Pixel coordinate grounding data:
■ ■ ■ ■

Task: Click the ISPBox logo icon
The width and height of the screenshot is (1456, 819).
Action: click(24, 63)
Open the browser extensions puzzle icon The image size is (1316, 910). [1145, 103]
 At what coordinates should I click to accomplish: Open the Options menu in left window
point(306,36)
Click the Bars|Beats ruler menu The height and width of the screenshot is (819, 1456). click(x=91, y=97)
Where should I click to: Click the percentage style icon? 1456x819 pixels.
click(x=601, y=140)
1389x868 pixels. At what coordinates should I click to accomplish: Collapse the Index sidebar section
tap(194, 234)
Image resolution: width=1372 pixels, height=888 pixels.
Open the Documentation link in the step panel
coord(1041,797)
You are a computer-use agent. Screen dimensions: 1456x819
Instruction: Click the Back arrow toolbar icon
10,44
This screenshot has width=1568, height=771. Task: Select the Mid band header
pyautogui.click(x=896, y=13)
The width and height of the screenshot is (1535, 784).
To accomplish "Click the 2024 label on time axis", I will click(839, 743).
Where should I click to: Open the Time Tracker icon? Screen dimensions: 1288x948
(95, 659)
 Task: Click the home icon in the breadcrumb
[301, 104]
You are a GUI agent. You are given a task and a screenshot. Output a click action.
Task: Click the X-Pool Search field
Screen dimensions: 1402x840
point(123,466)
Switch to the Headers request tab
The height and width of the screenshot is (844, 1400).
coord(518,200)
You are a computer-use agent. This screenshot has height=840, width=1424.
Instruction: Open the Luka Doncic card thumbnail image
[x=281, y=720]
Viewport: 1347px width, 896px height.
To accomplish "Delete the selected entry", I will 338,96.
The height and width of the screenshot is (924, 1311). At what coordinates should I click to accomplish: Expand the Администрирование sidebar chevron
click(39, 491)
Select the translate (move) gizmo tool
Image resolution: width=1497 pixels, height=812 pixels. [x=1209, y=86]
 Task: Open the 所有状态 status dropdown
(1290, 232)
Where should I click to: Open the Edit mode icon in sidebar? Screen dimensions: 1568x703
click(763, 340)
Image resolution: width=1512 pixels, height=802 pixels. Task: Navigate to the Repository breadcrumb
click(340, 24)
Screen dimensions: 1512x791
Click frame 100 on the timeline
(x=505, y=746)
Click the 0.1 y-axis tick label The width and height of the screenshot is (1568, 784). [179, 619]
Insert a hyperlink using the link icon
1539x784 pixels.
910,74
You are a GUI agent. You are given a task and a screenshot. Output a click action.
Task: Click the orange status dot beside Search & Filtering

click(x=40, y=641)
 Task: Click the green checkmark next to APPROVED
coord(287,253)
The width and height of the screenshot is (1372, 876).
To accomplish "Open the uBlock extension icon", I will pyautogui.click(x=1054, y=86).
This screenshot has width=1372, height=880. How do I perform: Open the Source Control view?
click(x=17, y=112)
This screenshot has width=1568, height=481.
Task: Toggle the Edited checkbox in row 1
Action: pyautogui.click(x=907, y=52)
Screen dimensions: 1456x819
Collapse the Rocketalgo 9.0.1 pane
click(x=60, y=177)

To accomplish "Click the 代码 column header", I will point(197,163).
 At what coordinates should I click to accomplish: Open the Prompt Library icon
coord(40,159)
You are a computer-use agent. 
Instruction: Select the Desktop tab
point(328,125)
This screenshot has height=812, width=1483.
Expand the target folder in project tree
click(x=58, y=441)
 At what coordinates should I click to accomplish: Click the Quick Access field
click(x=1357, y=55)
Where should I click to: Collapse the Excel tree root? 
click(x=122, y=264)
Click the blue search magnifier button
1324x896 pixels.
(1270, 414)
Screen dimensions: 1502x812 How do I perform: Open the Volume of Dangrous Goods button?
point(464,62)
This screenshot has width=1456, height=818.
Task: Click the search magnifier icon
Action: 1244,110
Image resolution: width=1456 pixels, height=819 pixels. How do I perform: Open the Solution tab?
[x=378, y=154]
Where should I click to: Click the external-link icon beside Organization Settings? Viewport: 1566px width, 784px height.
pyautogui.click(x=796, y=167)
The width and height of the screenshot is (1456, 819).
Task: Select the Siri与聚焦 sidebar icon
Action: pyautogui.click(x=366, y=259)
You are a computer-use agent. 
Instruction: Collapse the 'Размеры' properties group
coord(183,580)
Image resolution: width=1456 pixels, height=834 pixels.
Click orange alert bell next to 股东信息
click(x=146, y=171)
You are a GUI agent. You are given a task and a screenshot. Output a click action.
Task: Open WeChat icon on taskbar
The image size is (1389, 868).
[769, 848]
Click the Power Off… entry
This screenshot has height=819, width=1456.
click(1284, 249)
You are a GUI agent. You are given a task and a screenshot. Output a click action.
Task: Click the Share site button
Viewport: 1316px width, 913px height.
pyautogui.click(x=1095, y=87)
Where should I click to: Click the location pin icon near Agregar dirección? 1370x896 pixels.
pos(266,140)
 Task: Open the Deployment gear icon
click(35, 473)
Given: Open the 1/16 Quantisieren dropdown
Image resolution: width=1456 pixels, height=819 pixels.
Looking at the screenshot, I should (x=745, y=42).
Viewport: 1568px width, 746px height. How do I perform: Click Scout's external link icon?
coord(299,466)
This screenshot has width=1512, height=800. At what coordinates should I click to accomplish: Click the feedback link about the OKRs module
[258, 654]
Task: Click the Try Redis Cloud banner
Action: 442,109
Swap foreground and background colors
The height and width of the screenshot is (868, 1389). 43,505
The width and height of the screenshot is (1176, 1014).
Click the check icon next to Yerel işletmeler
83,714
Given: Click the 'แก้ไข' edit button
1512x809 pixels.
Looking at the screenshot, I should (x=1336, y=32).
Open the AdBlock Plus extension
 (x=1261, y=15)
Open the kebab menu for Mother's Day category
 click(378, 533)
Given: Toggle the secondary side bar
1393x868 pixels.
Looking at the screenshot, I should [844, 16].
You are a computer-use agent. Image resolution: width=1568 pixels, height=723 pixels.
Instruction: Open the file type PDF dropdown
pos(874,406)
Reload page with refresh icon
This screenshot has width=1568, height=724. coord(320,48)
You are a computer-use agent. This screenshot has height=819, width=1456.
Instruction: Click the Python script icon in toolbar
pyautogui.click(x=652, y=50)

■ ■ ■ ■

* _Exercise details_:
In your response, reproduce the records exactly, every one.

* _Solution for this exercise_:
Task: Click the ISPBox logo icon
The width and height of the screenshot is (1456, 819).
Action: click(24, 63)
Open the browser extensions puzzle icon The image size is (1316, 910). [1145, 103]
 At what coordinates should I click to accomplish: Open the Options menu in left window
point(306,36)
Click the Bars|Beats ruler menu The height and width of the screenshot is (819, 1456). click(x=91, y=97)
Where should I click to: Click the percentage style icon? 1456x819 pixels.
click(x=601, y=140)
1389x868 pixels. At what coordinates should I click to accomplish: Collapse the Index sidebar section
tap(194, 234)
Image resolution: width=1372 pixels, height=888 pixels.
Open the Documentation link in the step panel
coord(1041,797)
You are a computer-use agent. Screen dimensions: 1456x819
Instruction: Click the Back arrow toolbar icon
10,44
This screenshot has width=1568, height=771. Task: Select the Mid band header
pyautogui.click(x=896, y=13)
The width and height of the screenshot is (1535, 784).
To accomplish "Click the 2024 label on time axis", I will click(839, 743).
Where should I click to: Open the Time Tracker icon? Screen dimensions: 1288x948
(95, 659)
 Task: Click the home icon in the breadcrumb
[301, 104]
You are a GUI agent. You are given a task and a screenshot. Output a click action.
Task: Click the X-Pool Search field
Screen dimensions: 1402x840
point(123,466)
Switch to the Headers request tab
The height and width of the screenshot is (844, 1400).
coord(518,200)
You are a computer-use agent. This screenshot has height=840, width=1424.
Instruction: Open the Luka Doncic card thumbnail image
[x=281, y=720]
Viewport: 1347px width, 896px height.
To accomplish "Delete the selected entry", I will 338,96.
The height and width of the screenshot is (924, 1311). At what coordinates should I click to accomplish: Expand the Администрирование sidebar chevron
click(39, 491)
Select the translate (move) gizmo tool
Image resolution: width=1497 pixels, height=812 pixels. [x=1209, y=86]
 Task: Open the 所有状态 status dropdown
(1290, 232)
Where should I click to: Open the Edit mode icon in sidebar? Screen dimensions: 1568x703
click(763, 340)
Image resolution: width=1512 pixels, height=802 pixels. Task: Navigate to the Repository breadcrumb
click(340, 24)
Screen dimensions: 1512x791
Click frame 100 on the timeline
(x=505, y=746)
Click the 0.1 y-axis tick label The width and height of the screenshot is (1568, 784). [179, 619]
Insert a hyperlink using the link icon
1539x784 pixels.
910,74
You are a GUI agent. You are given a task and a screenshot. Output a click action.
Task: Click the orange status dot beside Search & Filtering

click(x=40, y=641)
 Task: Click the green checkmark next to APPROVED
coord(287,253)
The width and height of the screenshot is (1372, 876).
To accomplish "Open the uBlock extension icon", I will pyautogui.click(x=1054, y=86).
This screenshot has width=1372, height=880. How do I perform: Open the Source Control view?
click(x=17, y=112)
This screenshot has width=1568, height=481.
Task: Toggle the Edited checkbox in row 1
Action: pyautogui.click(x=907, y=52)
Screen dimensions: 1456x819
Collapse the Rocketalgo 9.0.1 pane
click(x=60, y=177)

To accomplish "Click the 代码 column header", I will point(197,163).
 At what coordinates should I click to accomplish: Open the Prompt Library icon
coord(40,159)
You are a computer-use agent. 
Instruction: Select the Desktop tab
point(328,125)
This screenshot has height=812, width=1483.
Expand the target folder in project tree
click(x=58, y=441)
 At what coordinates should I click to accomplish: Click the Quick Access field
click(x=1357, y=55)
Where should I click to: Collapse the Excel tree root? 
click(x=122, y=264)
Click the blue search magnifier button
1324x896 pixels.
(1270, 414)
Screen dimensions: 1502x812 How do I perform: Open the Volume of Dangrous Goods button?
point(464,62)
This screenshot has width=1456, height=818.
Task: Click the search magnifier icon
Action: 1244,110
Image resolution: width=1456 pixels, height=819 pixels. How do I perform: Open the Solution tab?
[x=378, y=154]
Where should I click to: Click the external-link icon beside Organization Settings? Viewport: 1566px width, 784px height.
pyautogui.click(x=796, y=167)
The width and height of the screenshot is (1456, 819).
Task: Select the Siri与聚焦 sidebar icon
Action: pyautogui.click(x=366, y=259)
You are a computer-use agent. 
Instruction: Collapse the 'Размеры' properties group
coord(183,580)
Image resolution: width=1456 pixels, height=834 pixels.
Click orange alert bell next to 股东信息
click(x=146, y=171)
You are a GUI agent. You are given a task and a screenshot. Output a click action.
Task: Open WeChat icon on taskbar
The image size is (1389, 868).
[769, 848]
Click the Power Off… entry
This screenshot has height=819, width=1456.
click(1284, 249)
You are a GUI agent. You are given a task and a screenshot. Output a click action.
Task: Click the Share site button
Viewport: 1316px width, 913px height.
pyautogui.click(x=1095, y=87)
Where should I click to: Click the location pin icon near Agregar dirección? 1370x896 pixels.
pos(266,140)
 Task: Open the Deployment gear icon
click(35, 473)
Given: Open the 1/16 Quantisieren dropdown
Image resolution: width=1456 pixels, height=819 pixels.
Looking at the screenshot, I should (x=745, y=42).
Viewport: 1568px width, 746px height. How do I perform: Click Scout's external link icon?
coord(299,466)
This screenshot has width=1512, height=800. At what coordinates should I click to accomplish: Click the feedback link about the OKRs module
[258, 654]
Task: Click the Try Redis Cloud banner
Action: 442,109
Swap foreground and background colors
The height and width of the screenshot is (868, 1389). 43,505
The width and height of the screenshot is (1176, 1014).
Click the check icon next to Yerel işletmeler
83,714
Given: Click the 'แก้ไข' edit button
1512x809 pixels.
Looking at the screenshot, I should (x=1336, y=32).
Open the AdBlock Plus extension
 (x=1261, y=15)
Open the kebab menu for Mother's Day category
 click(378, 533)
Given: Toggle the secondary side bar
1393x868 pixels.
Looking at the screenshot, I should [844, 16].
You are a computer-use agent. Image resolution: width=1568 pixels, height=723 pixels.
Instruction: Open the file type PDF dropdown
pos(874,406)
Reload page with refresh icon
This screenshot has width=1568, height=724. coord(320,48)
You are a computer-use agent. This screenshot has height=819, width=1456.
Instruction: Click the Python script icon in toolbar
pyautogui.click(x=652, y=50)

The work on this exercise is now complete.